Recognizing and understanding what many institutional leaders describe as a three-pronged set of considerations (money, mission, design) is instrumental to the success of a development scheme; even if the criteria are not explicitly articulated in a proposal, it’s likely that board members and nonprofits leaders will evaluate potential developers on their ability to address these concerns.


There is no question that institutions undertake private development partnerships for financial reasons. Leaders and board members want and need value, either from a one-time sale payment that can help resolve an immediate need, or from the perpetual aspect of lease payments that happen every year and can become an important ongoing part of the nonprofit’s budget.


As mission-driven organizations, nonprofits such as universities, hospitals, or a religious diocese will also look for any development plan to be consistent with their institutional values.

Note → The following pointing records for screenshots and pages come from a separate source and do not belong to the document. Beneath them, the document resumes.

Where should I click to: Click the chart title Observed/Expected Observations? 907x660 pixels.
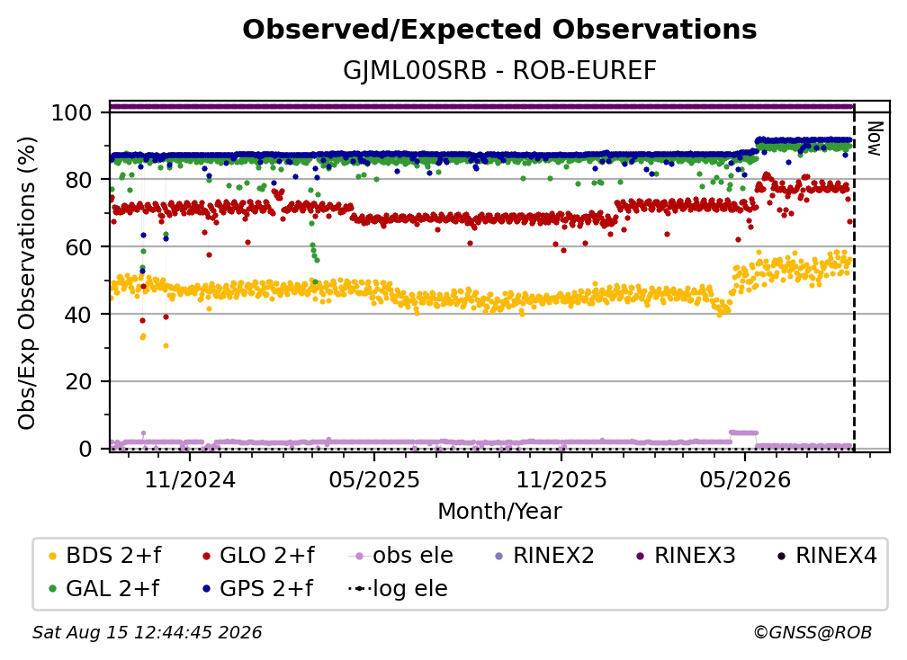tap(499, 30)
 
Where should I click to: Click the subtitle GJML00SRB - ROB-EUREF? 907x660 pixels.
tap(499, 71)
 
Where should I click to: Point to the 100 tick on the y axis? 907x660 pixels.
tap(72, 112)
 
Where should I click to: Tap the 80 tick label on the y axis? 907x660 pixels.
tap(78, 180)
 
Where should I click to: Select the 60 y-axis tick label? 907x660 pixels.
tap(78, 247)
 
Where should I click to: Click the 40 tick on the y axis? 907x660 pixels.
tap(78, 315)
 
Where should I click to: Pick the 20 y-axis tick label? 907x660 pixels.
tap(78, 381)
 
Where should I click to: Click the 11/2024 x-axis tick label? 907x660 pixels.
tap(190, 479)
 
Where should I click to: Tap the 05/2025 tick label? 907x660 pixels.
tap(374, 479)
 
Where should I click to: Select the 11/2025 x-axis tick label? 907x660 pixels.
tap(561, 479)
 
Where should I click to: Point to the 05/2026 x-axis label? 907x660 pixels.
tap(745, 479)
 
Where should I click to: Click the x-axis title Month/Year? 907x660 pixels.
tap(499, 512)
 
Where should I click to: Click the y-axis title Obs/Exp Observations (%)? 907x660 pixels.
tap(27, 282)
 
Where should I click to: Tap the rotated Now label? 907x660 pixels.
tap(875, 138)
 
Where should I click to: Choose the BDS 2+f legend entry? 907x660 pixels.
tap(105, 556)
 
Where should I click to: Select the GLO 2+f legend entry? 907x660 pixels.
tap(258, 556)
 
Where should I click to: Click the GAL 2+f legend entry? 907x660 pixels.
tap(104, 589)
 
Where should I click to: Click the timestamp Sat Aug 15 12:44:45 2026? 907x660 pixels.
tap(147, 632)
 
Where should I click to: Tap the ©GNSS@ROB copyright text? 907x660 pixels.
tap(813, 632)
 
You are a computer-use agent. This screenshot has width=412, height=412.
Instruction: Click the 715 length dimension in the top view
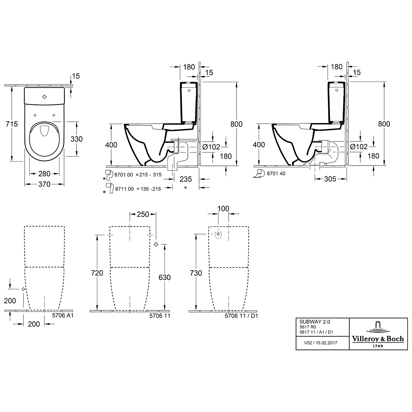[x=12, y=124]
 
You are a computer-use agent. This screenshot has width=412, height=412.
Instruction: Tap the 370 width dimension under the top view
[x=44, y=184]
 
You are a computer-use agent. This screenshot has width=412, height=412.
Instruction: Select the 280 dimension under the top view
[x=44, y=174]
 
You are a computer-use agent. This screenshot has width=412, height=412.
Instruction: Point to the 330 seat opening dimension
[x=76, y=139]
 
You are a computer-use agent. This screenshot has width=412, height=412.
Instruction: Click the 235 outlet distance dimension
[x=186, y=179]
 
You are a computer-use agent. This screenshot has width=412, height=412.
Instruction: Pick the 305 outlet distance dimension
[x=330, y=179]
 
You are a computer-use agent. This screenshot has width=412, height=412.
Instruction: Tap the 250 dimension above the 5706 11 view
[x=143, y=214]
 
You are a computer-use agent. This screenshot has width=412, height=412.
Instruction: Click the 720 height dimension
[x=97, y=273]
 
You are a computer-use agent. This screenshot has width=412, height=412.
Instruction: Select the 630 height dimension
[x=165, y=277]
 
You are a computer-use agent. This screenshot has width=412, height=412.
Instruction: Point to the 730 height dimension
[x=196, y=273]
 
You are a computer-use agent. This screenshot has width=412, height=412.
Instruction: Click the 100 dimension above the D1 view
[x=223, y=209]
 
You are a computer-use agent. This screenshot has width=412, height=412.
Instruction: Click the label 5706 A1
[x=63, y=316]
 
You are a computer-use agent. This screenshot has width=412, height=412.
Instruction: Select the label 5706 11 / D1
[x=241, y=316]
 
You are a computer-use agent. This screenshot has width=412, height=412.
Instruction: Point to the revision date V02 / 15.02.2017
[x=321, y=343]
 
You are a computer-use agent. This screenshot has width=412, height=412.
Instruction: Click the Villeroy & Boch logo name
[x=378, y=339]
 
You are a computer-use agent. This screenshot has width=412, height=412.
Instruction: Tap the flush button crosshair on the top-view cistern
[x=44, y=97]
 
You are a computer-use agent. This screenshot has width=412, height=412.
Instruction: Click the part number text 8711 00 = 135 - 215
[x=138, y=189]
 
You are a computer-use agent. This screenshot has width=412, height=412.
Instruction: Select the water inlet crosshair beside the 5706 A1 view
[x=23, y=289]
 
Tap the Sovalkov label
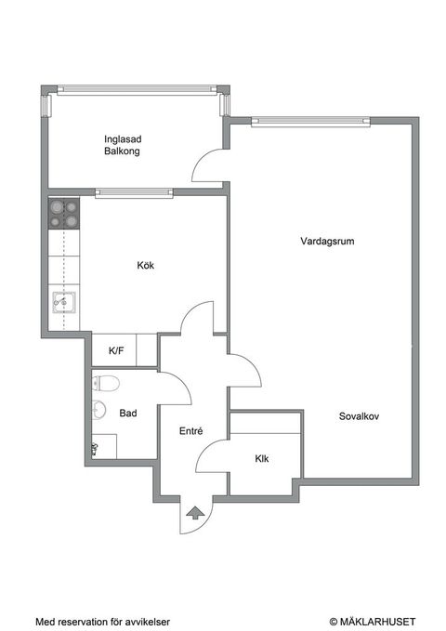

Awareness of and receptiveness to the way these values influence decision-making will help developers find success.

A religious organization considering a deal for residential development may, for instance, favor proposals that prioritize rental housing (and its greater potential for an affordable component) over proposals that foreground condominiums.


It’s also important to recognize that many nonprofit leaders are interested in high-quality design that is consistent and compatible with the character—and prestige—of their institution. Leaders will want to know what the design is or might be, and they will have an opinion on it.

From the earliest possible stages of discussion with institutional leaders, developers will do best if they can indicate an architect or set of architects they might approach to carry out the design.

Experience has shown that their decisions are influenced by the involvement of architects who can clearly articulate a vision. In one instance, the steering committee of a major diocese took significant interest in the materiality of the buildings that would go up on this campus.

The winning development group and its architects were able to describe a range of design and development approaches to the committee, and then offer a clear recommendation.

Patience is key

Universities and other nonprofits with significant land holdings such as hospital systems or religious organizations will usually need to carry out their own internal master-planning processes. An essential step for aligning physical resources with long-term goals, this phase will shape development but rarely happens quickly. Even if a planned future project has a designated developer, that developer will need to allow time for the planning process and its related stages to unfold.

Rezoning and entitlement issues are common, such as for the changes in use, density, or mass that make a private commercial or residential development fit onto a proposed site. Developers may be partners in that process, or they may need to wait until entitlements are completed to make a final financial proposal. Some institutions will prefer to complete the zoning before going to market. If the development group is a partner in the rezoning and entitlements, they will need to be in it for the long haul. Going through a discretionary approval process can take years, and many promising building ventures have fallen through because the developer lost patience.

It’s hard to overstate the value of patience and commitment when launching into a development venture with an institutional landowner. At the end of the day, any leader on the institutional side will need to know the answer to one fundamental question: Is this developer a true partner we can trust to follow through and successfully get a project built?

With a broad assurance of the developer’s awareness and understanding of the above considerations, institutional real estate leaders can feel confident in saying, “Yes.”

Donald Clinton, AIA, MRAIC, LEED AP, is a partner at the architecture and urban design firm Cooper Robertson in New York. He leads the firm’s collaborations with medical and research institutions, has represented private and institutional clients before planning commissions, has led complex projects through their planning and entitlement phases, and has spearheaded planning for mixed-use development and multifamily residential projects across North America.